Altın burun ödülünü almaya layık Pinokyo’dan başka tarihteki önemli burunlar hangileridir önce onlara bir bakalım.Kleopatra ve Cyrano’yu ele alalım. Bilim adamı ve düşünür Pascal, Kleopatra’nın burnu için “Biraz daha küçük olsaydı dünyanın çehresi bambaşka olurdu” demiştir.Antonius’u kendine âşık edip Roma imparatorluk topraklarının büyük bir kısmını Sezar’dan olma oğluna alan ve kendisini Mısır, Libya, Kıbrıs ve Suriye kraliçesi ilan ettiren bu burun, İsa’dan bir yüzyıl öncesinin en önemli burnu ilan edilmiştir. Diğer ünlü burun Cyrano de Bergerac’ınkidir.Kendi adına tiradı olan bu muhteşem burnu Edmond Rostand yaratmış ve dünya edebiyatına armağan etmiştir.Cyrano burnundan utandığı için, âşık olduğu kadına mektuplarını başka isimle yazmaktadır.

Şarapta burun denildiğinde, şarabın kokuları akla gelir. Şarap tadılırken önce rengi incelenir sonra uzun uzun koklanır. Şarabın burnunun kuvvetli olduğundan dem vurulur. Kadeh içinde çevrilip çevrilip tekrar koklanır. Böylece kokuların rahat rahat etrafa saçılmasına olanak tanınır. Koku alma duyumuz duyularımız arasında en eski olanıdır. Tehlikelerden bizi korumaya, beslenmeye ve üremeye yarar. Bu en ilkel duyumuz zamanla diğer duyulardan geri planda kalmıştır.
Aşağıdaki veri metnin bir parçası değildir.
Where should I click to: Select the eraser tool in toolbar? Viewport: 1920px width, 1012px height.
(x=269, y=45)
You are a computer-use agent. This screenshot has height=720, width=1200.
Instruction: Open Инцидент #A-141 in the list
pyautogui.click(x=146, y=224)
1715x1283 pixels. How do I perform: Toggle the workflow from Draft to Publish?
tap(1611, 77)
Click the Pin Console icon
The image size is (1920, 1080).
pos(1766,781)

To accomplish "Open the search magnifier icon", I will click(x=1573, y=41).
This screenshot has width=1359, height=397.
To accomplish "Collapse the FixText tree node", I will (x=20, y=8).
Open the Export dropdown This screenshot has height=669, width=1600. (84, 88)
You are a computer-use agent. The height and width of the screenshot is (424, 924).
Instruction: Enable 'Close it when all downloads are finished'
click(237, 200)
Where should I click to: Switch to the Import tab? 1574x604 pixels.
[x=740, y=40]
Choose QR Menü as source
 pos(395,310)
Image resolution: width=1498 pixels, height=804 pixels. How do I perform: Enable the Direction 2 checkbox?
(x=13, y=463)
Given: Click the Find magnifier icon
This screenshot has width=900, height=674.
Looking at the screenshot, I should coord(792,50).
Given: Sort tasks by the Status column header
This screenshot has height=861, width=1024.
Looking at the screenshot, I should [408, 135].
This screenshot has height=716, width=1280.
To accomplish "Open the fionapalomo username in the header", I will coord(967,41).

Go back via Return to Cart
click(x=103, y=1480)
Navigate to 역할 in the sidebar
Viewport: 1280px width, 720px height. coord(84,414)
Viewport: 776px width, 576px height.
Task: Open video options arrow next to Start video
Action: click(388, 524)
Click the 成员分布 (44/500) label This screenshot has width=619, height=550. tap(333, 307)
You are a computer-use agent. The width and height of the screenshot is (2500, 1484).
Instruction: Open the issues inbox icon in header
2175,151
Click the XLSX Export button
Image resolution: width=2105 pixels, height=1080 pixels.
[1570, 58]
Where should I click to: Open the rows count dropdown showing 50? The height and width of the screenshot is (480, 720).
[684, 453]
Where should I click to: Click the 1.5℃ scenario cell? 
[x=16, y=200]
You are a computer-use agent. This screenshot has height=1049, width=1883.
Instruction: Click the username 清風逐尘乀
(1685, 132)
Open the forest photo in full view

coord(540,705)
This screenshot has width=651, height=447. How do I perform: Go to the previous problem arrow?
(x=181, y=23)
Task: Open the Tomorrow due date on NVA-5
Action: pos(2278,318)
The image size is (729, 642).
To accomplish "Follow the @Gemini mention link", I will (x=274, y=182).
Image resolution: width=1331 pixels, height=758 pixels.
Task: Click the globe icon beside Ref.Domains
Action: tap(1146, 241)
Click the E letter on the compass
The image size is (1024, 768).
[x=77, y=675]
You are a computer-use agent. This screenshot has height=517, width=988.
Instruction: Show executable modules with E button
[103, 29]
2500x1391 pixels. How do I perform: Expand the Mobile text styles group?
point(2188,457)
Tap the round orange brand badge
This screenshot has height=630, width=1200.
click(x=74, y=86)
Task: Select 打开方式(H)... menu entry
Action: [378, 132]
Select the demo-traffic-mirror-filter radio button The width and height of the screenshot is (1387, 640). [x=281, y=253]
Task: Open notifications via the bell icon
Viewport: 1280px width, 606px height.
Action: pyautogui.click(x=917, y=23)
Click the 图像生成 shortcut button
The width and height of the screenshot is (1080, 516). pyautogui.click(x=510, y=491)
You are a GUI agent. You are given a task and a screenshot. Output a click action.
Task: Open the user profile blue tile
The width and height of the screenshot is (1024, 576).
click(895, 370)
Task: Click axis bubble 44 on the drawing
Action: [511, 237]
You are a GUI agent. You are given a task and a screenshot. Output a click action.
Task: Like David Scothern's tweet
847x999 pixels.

Diğer memelilere göre bilgi toplama konusunda daha az başarılıdır. Biz belki eğitimle bir Cabarnet Sauvignon’u Merlot’dan veya Kalecik Karası’ndan ayırabiliyoruz. Ama eminim köpekler şarap içseydi daha ilk yudumda bırakın üzümün cinsini, üzümün geldiği mahalleyi hatta salkımların kesim tarihini ayı, yılı ve günüyle söylerdi. Çünkü köpeklerin koku alma duyularının keskinliği insanlarınkinin bir milyon katıdır.Yanlış okumadınız bir milyon. Bizim koku alma reseptörü genlerimiz tüm duyu reseptörü genlerimizin sadece yüzde 3’ü. Yani kokuya, insan genetiğinde az yer verilmiş durumda.

Bunu geliştirmenin en güzel yolu bol bol şarap koklayıp koku kütüphanemizi zenginleştirmekte yatıyor. İnsanların, burunlarındaki 400 algılayıcı protein sayesinde, 10 bin değişik kokuyu birbirinden ayırt edebilme yeteneklerinin var olduğu kabul edilir. İnsanların koku alma yetenekleri arasında büyük farklılıklar vardır. Bunun genetik nedenlere bağlı olduğuna dair bir bilgiye henüz ulaşılmamıştır. “Renkler ve zevkler tartışılmaz” derken “Kokular ve tatlar tartışılmaz” da diyebiliriz.Demesine diyebiliriz ama demiyoruz, tam tersine bol bol tartışıyor ve bundan büyük bir zevk alıyoruz.